Abstract
1-Introduction
2-Kernelized Principal Component Analysis(KPCA)
3-Bat Algorithm(BA)
4-Least Square Support Vector Machine(LSSVM)
5-Summary and Prospect
References
Abstract
Data mining technology has important clinical significance for disease classification and prevention. In order to improve the performance of the model and the accuracy of disease classification, this paper proposes KPCA-IBA-LSSVM model. In view of the high dimensionality and nonlinearity of medical data, KPCA is used to reduce dimension. BA algorithm is used to optimize the parameters of LSSVM. At the same time, BA algorithm is easy to fall into local extreme and premature convergence. So this paper improves BA algorithm from three aspects. Finally, in order to verify the validity of the algorithm, this paper uses Breast Cancer, Statlog (Heart) and Heart Disease datasets from UCI machine learning database to validate the model. The simulation results show that the model has achieved better classification accuracy, and the model can also be used for classification and prediction of other diseases. The method proves to have certain feasibility and promotion.
Introduction
In particular, it is of important practical significance for disease prediction, for it will greatly improve the prevention of disease and reduce the incidence of new diseases.

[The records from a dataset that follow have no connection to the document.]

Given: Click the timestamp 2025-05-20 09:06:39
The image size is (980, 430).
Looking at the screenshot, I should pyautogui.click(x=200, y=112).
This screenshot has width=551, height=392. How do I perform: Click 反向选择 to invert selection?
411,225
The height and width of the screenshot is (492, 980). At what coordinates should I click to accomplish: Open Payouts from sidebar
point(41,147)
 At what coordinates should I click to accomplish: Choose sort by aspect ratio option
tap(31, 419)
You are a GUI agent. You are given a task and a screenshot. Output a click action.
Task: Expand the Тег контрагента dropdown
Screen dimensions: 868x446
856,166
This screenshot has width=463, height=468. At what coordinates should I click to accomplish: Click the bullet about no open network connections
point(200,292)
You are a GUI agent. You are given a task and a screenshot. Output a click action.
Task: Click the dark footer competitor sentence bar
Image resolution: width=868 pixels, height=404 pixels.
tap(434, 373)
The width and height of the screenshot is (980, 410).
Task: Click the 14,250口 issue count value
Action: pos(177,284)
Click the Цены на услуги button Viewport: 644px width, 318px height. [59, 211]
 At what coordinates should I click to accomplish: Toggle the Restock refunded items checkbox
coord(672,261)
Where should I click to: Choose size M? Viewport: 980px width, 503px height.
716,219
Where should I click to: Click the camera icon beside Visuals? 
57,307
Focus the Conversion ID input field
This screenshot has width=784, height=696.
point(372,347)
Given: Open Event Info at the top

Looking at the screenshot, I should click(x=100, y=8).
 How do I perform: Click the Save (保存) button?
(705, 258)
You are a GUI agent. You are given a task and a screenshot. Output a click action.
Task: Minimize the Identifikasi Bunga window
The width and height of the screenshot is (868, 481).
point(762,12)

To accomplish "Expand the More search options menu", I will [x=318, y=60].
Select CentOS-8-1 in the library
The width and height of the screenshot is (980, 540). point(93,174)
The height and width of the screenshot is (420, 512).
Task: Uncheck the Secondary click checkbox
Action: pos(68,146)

Data mining technology is widely used in the medical field, but the model is relatively single and some parameters are set manually. Besides, medical data has the characteristics of wide dimensions, noise, strong coupling and non-linearity, which can not optimize the performance of the model. Therefore, the KPCA-IBA-LSSVM model is proposed to classify diseases. Kernelized principal component analysis is a nonlinear dimensionality reduction method based on kernel technique. Least square support vector machine is an improved algorithm of SVM. It transforms the quadratic programming problem of SVM into the problem of linear equations, which makes the problems easier to solve. In addition, the performance of the classifier is closely related to the selection of parameters.